■ **Activity**: Copying starts at the line containing "Select the Planetary Science row label" and stops after the last line of the records; each line is repeated exactly, and pictures are skipped.

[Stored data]
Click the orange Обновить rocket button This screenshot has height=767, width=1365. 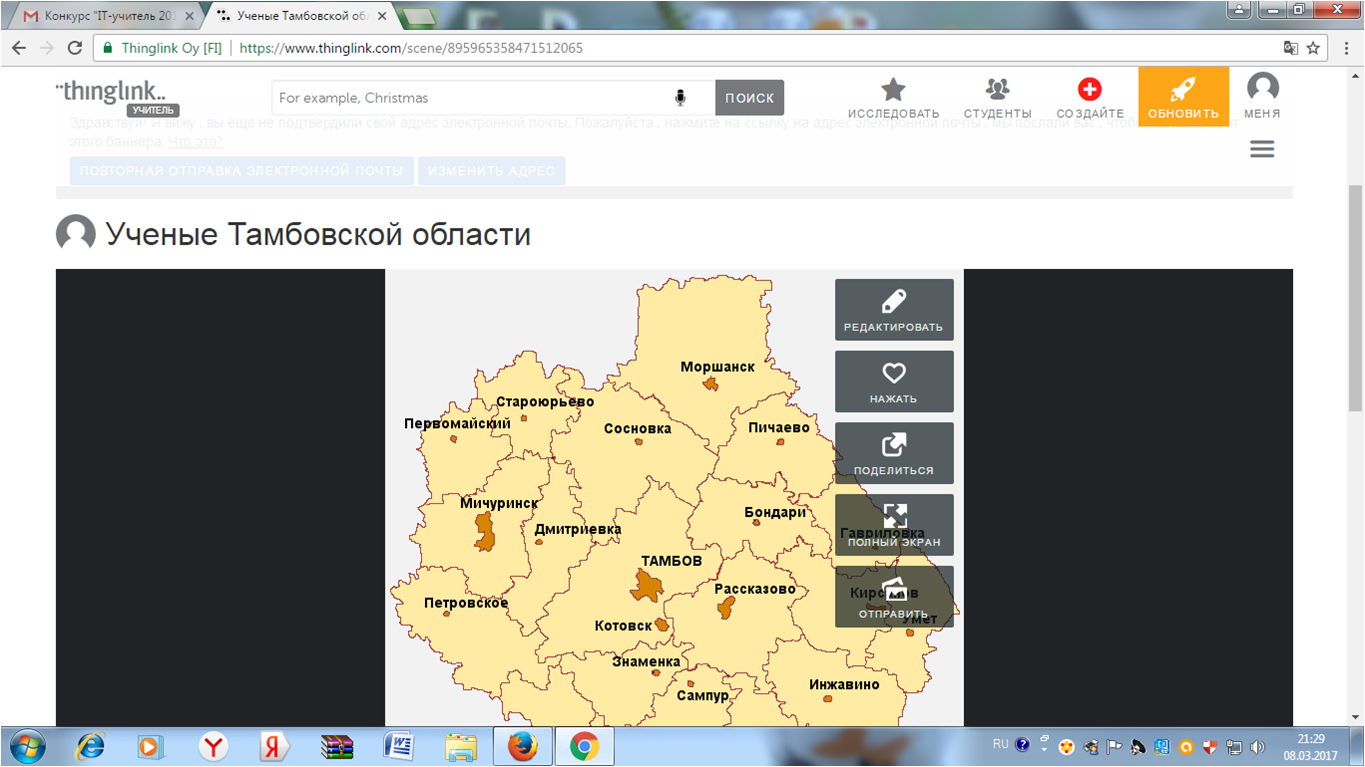1183,97
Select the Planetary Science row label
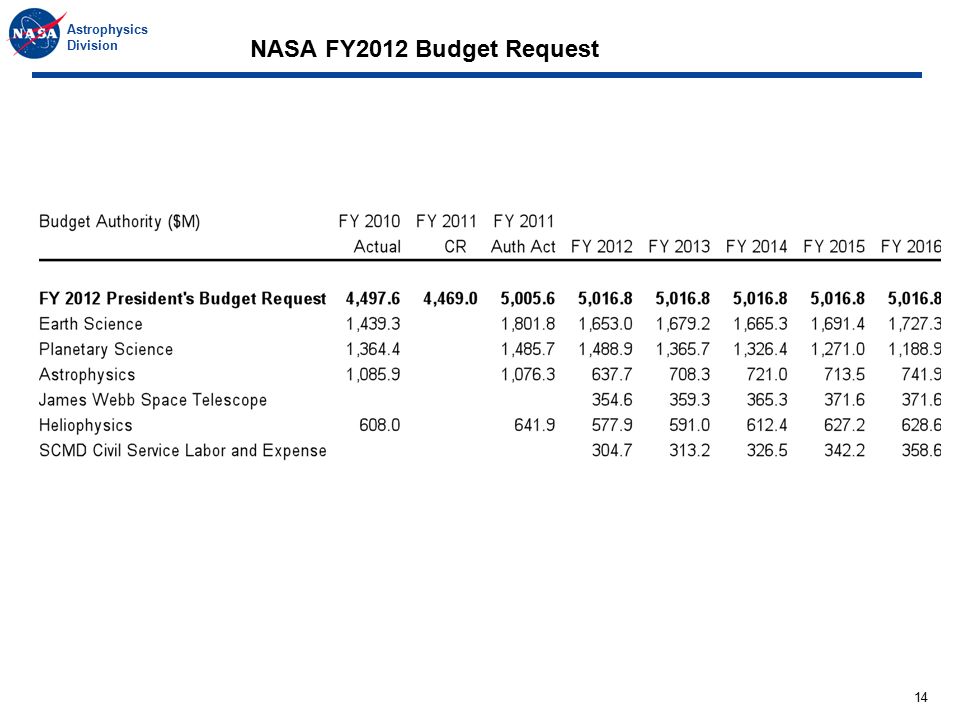Image resolution: width=960 pixels, height=720 pixels. coord(106,349)
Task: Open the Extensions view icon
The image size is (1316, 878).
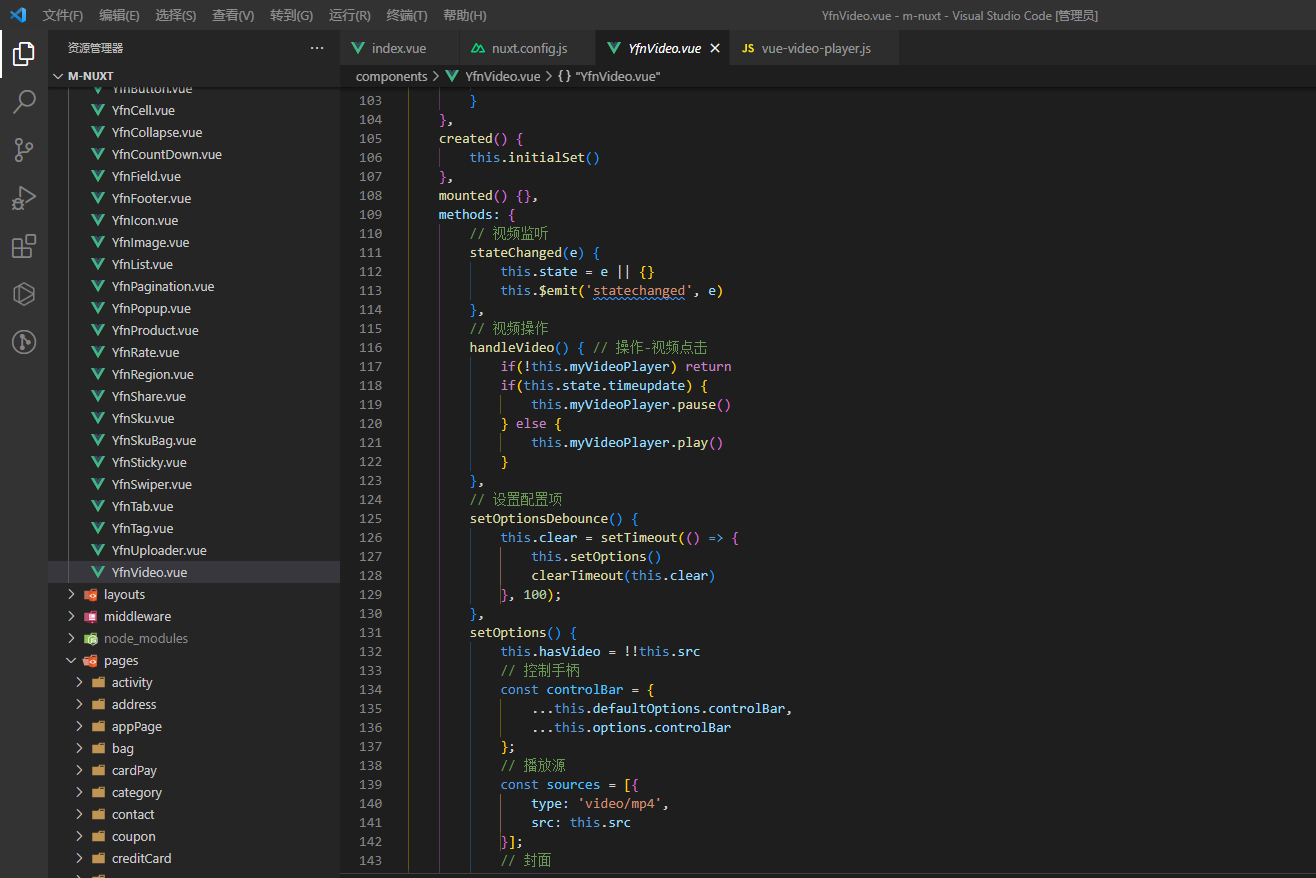Action: (24, 246)
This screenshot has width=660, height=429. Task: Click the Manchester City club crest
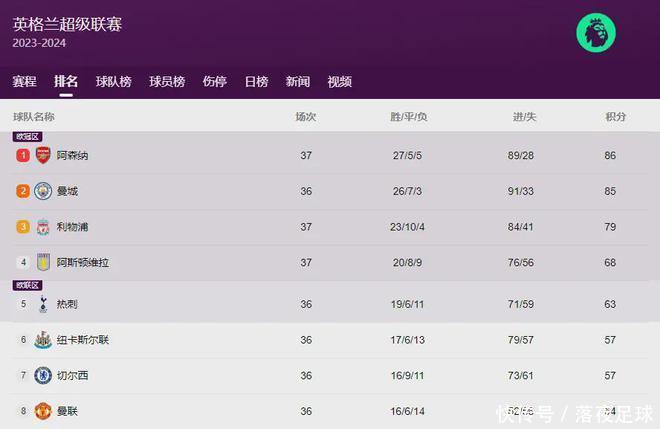click(x=43, y=191)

■ **Solution for this task**:
Select the Planetary Science row label
Image resolution: width=960 pixels, height=720 pixels. coord(106,349)
Task: Open the Extensions view icon
The image size is (1316, 878).
Action: (24, 246)
This screenshot has width=660, height=429. Task: Click the Manchester City club crest
click(x=43, y=191)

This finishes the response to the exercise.